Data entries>
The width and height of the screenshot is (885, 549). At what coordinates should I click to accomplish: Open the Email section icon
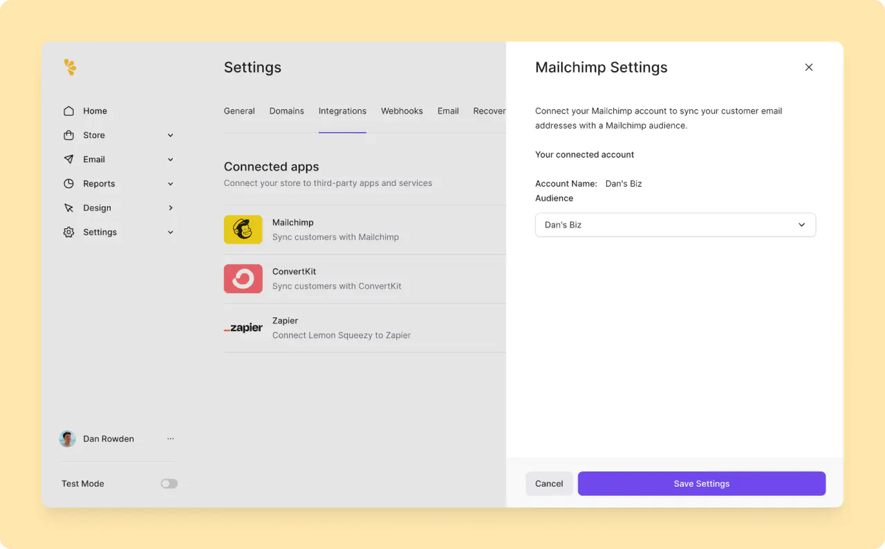[69, 159]
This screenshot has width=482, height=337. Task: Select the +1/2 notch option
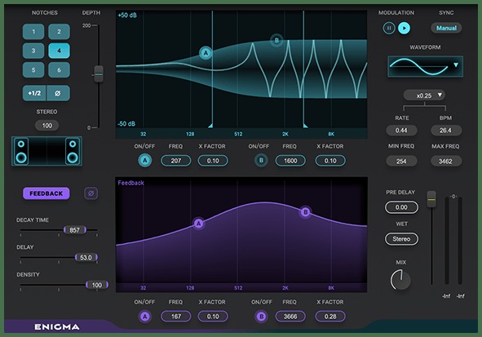tap(34, 93)
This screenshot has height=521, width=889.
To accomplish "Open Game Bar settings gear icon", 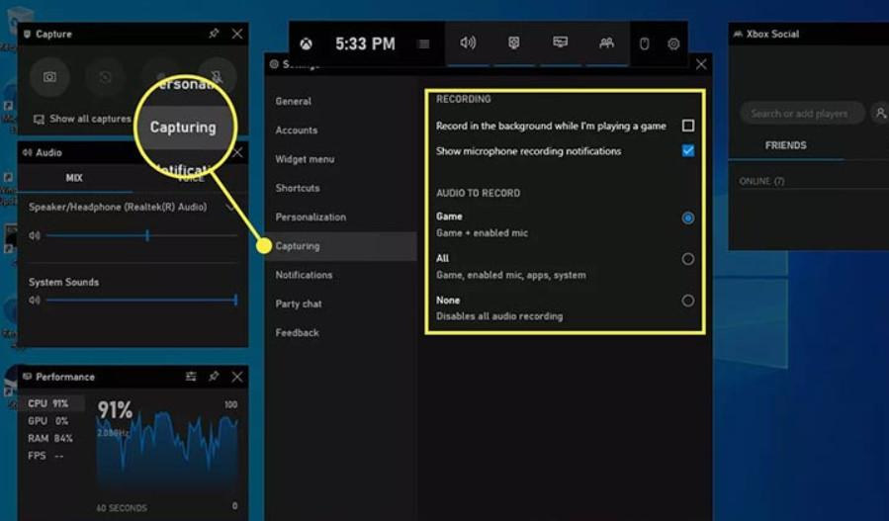I will [x=673, y=43].
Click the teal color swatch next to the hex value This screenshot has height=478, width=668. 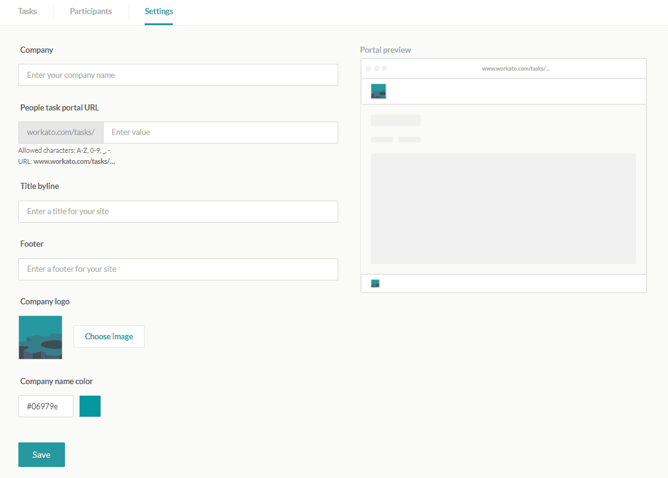[x=89, y=406]
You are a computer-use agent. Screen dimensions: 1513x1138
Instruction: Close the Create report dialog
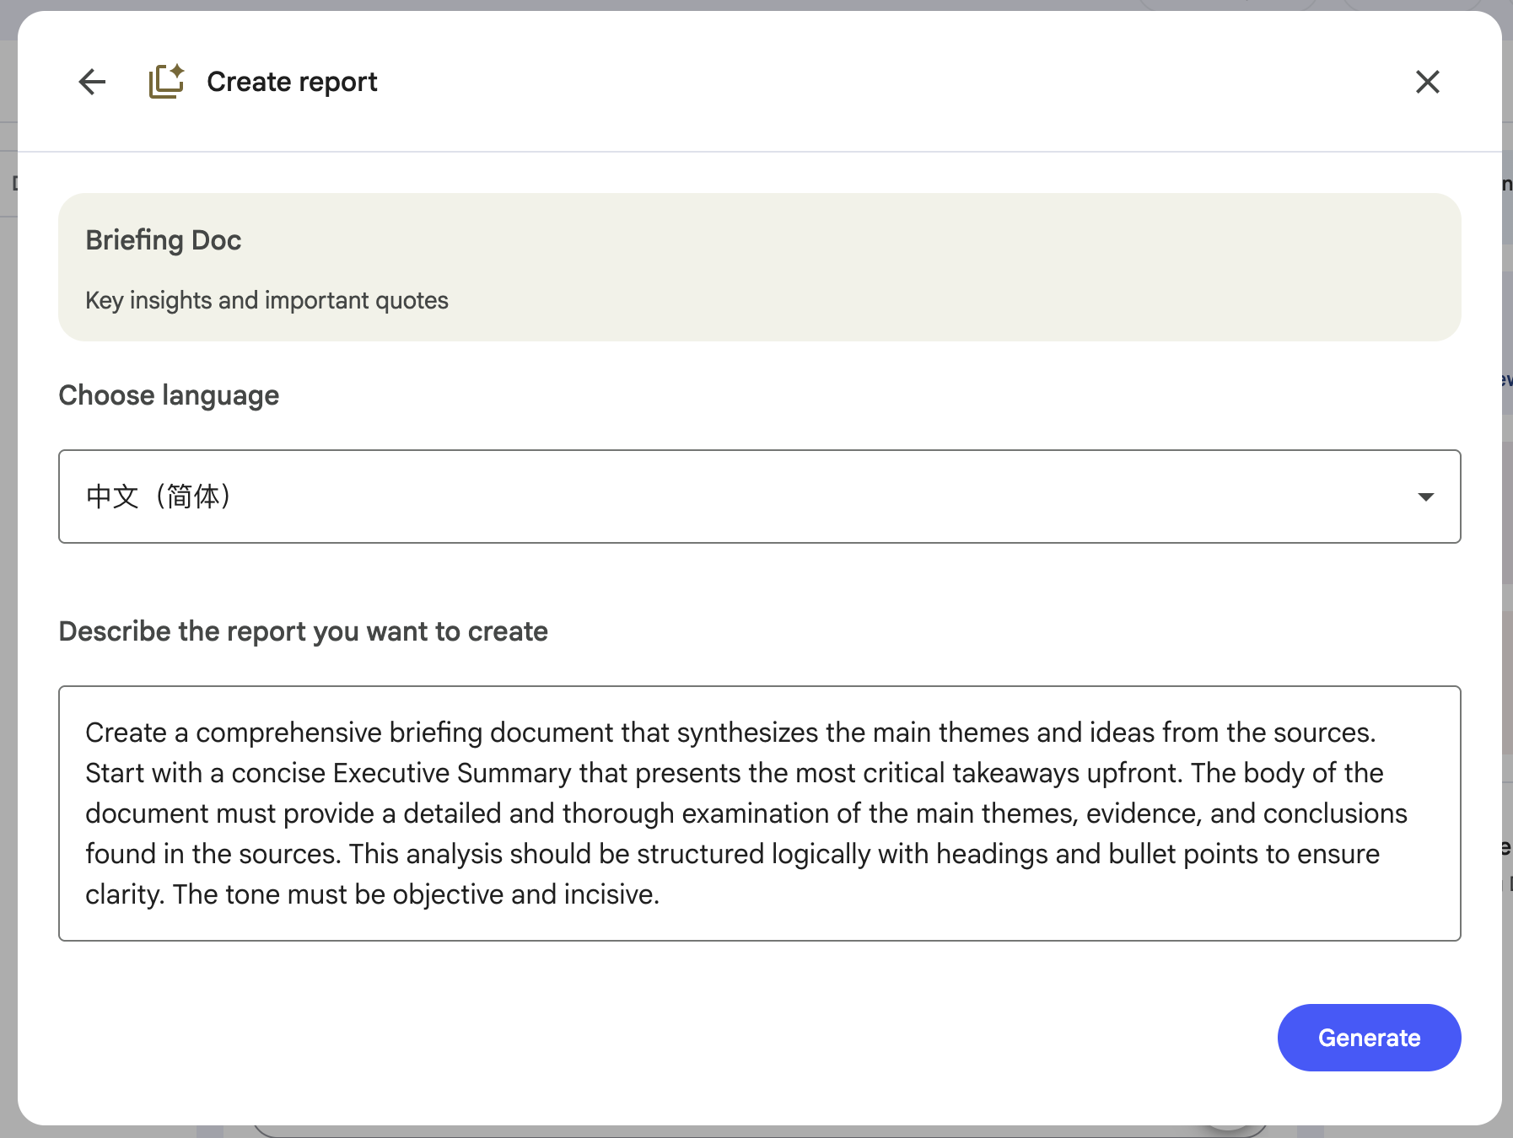[x=1427, y=82]
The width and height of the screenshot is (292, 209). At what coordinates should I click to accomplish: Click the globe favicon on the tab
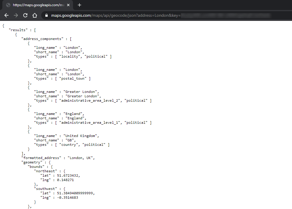pos(8,5)
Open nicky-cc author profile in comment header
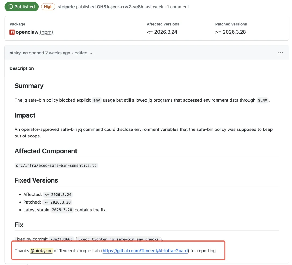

EXERCISE> Your response should consist solely of the lines from the line with "Instruction: Close the Create report dialog" through the last line of the entries above, printed exactly and without pictures.

ANSWER TO THE EXERCISE>
Instruction: Close the Create report dialog
[x=1427, y=82]
The width and height of the screenshot is (292, 209). At what coordinates should I click to accomplish: Click the globe favicon on the tab
pos(8,5)
Open nicky-cc author profile in comment header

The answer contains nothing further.